One set you won't see is Professor Flitwick's charms classroom. His class was actually filmed in an all-boys boarding school in Harrow, London. The room used for filming wasn't a classroom at all but a study hall. Unfortunately, the room, which is still very much in use for students, isn't open to the general public. But no matter, there are lots of other in-studio sets to visit and be awed by in London.
2 (It's Real!) 12 Grimmauld Place - Visit Claremont Square
12 Grimmauld Place may have been invisible to muggles, but the building where the films were set is very much accessible to fans.
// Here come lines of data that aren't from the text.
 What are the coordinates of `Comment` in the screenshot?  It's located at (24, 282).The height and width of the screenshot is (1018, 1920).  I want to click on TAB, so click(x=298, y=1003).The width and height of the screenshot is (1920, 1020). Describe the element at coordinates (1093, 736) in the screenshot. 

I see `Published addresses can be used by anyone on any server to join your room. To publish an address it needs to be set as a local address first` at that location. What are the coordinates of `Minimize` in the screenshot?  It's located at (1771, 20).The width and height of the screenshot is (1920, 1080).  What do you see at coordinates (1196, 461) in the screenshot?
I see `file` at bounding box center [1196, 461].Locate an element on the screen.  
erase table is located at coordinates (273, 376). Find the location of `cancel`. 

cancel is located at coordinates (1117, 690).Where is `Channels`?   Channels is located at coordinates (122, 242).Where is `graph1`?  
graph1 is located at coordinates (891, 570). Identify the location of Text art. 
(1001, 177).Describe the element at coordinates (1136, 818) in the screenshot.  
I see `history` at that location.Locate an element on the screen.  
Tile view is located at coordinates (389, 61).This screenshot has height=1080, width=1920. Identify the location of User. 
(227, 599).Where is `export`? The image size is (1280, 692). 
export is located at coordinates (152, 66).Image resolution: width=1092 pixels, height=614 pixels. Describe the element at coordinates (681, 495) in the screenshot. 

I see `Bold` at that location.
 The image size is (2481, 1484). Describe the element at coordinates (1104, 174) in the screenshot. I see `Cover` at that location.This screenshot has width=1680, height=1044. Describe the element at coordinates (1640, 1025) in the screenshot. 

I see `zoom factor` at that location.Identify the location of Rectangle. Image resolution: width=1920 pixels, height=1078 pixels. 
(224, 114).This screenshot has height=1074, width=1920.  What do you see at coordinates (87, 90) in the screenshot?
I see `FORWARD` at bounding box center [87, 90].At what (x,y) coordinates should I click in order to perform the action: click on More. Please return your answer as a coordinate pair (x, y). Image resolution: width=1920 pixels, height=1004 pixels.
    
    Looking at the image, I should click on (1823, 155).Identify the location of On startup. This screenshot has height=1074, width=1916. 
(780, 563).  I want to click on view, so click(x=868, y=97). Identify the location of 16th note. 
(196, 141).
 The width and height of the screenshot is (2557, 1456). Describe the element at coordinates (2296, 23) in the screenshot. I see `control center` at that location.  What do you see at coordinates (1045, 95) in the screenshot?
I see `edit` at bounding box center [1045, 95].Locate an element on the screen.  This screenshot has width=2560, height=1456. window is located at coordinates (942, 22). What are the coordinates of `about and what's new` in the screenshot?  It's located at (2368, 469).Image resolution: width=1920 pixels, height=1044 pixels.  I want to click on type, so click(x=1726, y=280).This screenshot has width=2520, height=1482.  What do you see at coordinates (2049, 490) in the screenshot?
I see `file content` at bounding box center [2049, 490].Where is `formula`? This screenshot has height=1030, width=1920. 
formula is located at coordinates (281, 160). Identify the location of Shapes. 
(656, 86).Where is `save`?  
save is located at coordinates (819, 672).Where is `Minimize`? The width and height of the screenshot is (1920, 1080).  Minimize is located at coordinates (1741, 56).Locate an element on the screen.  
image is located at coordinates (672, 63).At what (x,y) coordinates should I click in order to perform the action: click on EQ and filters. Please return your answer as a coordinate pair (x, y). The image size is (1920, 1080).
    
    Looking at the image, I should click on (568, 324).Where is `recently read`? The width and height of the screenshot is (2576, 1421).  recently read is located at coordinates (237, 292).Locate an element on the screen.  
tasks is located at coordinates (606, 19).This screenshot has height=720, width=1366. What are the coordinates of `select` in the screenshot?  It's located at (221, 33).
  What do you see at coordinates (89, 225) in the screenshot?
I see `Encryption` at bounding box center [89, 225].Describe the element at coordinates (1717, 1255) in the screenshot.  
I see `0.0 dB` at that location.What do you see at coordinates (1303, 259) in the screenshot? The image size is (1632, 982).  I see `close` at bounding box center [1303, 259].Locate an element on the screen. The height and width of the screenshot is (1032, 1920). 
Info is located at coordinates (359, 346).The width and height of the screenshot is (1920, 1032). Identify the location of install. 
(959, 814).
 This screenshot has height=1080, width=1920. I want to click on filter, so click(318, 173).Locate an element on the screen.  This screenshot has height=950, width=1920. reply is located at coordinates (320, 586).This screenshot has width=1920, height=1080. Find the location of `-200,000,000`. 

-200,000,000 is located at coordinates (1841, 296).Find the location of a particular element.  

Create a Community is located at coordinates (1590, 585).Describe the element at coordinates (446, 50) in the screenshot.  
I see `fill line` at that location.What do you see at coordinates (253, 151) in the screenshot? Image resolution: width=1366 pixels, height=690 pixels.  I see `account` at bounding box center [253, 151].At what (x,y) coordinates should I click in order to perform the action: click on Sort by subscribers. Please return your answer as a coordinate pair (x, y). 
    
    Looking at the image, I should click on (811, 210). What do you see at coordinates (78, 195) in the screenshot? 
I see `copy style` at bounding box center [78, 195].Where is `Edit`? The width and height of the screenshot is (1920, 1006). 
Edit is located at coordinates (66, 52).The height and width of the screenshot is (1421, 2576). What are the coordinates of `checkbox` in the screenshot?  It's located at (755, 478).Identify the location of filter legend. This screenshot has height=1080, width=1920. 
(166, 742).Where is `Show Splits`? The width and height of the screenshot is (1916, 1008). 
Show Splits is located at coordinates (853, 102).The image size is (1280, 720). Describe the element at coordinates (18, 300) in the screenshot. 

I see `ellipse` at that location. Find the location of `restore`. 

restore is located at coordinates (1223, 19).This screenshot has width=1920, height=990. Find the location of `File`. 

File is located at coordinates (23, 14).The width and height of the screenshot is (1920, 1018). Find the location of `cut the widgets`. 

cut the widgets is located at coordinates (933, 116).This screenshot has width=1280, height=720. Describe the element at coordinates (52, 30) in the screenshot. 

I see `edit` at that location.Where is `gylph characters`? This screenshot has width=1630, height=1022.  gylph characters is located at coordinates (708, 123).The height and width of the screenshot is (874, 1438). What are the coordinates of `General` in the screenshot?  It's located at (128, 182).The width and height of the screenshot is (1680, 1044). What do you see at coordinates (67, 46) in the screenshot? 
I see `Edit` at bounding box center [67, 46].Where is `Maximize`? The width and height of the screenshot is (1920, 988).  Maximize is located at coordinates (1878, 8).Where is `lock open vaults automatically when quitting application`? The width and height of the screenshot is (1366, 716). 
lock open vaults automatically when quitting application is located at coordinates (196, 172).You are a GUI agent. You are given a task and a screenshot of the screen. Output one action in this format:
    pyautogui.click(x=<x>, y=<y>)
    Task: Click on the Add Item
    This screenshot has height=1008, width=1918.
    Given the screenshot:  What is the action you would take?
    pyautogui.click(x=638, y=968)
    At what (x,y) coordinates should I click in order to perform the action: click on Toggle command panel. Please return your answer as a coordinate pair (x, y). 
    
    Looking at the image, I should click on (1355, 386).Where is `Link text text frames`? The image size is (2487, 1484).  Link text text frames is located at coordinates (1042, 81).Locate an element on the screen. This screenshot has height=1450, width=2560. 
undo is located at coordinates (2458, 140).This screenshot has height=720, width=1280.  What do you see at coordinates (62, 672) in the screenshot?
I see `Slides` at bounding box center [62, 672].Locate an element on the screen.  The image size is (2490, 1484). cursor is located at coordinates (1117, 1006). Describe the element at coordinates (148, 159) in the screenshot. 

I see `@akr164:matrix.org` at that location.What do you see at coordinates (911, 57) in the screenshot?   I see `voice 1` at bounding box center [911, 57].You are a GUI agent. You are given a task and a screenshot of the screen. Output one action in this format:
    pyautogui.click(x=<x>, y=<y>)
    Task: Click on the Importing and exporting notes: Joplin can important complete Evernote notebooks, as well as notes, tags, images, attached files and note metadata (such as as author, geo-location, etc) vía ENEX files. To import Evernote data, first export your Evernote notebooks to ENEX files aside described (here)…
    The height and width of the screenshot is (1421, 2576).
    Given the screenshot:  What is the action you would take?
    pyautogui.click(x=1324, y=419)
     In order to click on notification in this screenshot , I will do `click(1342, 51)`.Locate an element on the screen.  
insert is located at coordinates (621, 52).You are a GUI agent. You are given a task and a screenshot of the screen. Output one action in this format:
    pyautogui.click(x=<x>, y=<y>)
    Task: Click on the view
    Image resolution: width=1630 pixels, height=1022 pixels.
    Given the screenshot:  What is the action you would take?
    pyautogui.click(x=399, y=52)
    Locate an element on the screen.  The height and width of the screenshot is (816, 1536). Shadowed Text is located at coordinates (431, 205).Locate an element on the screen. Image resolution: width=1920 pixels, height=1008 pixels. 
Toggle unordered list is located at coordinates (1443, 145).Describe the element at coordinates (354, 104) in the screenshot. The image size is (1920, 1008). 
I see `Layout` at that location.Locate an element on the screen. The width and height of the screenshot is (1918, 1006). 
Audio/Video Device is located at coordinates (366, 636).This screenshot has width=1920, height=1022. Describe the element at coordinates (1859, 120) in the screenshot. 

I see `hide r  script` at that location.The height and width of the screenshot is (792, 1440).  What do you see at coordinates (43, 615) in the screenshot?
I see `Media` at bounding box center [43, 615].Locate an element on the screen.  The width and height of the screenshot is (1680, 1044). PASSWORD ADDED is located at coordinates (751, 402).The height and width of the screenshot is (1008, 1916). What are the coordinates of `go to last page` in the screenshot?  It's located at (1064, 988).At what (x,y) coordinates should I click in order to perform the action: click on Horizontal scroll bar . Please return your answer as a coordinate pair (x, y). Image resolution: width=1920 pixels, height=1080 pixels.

Claremont Square is the name of the street standing in for Grimmauld Place, and sadly the addresses increase in perfect increments, and don't skip from 11 to 13 as they do in the books.
Grimmauld Place is where Harry's godfather, Sirius Black, grew up. It was featured prominently in the fifth film, and housed the trio in the final films while they were on the hunt for Horcruxes. You won't be able to look around inside, but no matter, because only the exterior of Claremont Square was used for filming.
1 Quidditch Pitch (Filmed in a Studio)
No overview of Harry Potter sets and scenes is complete without the Quidditch Pitch! There was no use finding a set or location to film when most of the magic of Quidditch happened in front of a green screen since all the actors were "flying" on brooms.
Some of the most exhilarating scenes of the first few films happened on the Quidditch pitch. Whether it was Harry catching his first snitch in his mouth, Lockhart trying to fix Harry's arm after the bludger attack, or the Dementor attack in year 3. You may not be able to fly or visit the Quidditch set, but you can definitely check out props and memorabilia in London during the studio tour.
So get your map, plot out the best route to see all the real-life locations used for filming, and then finish off our tour with a visit to the studios, where you'll see all the Harry Potter magic come to life before your eyes. Because “Of course it is happening inside your head, Harry, but why on earth should that mean that it is not real?”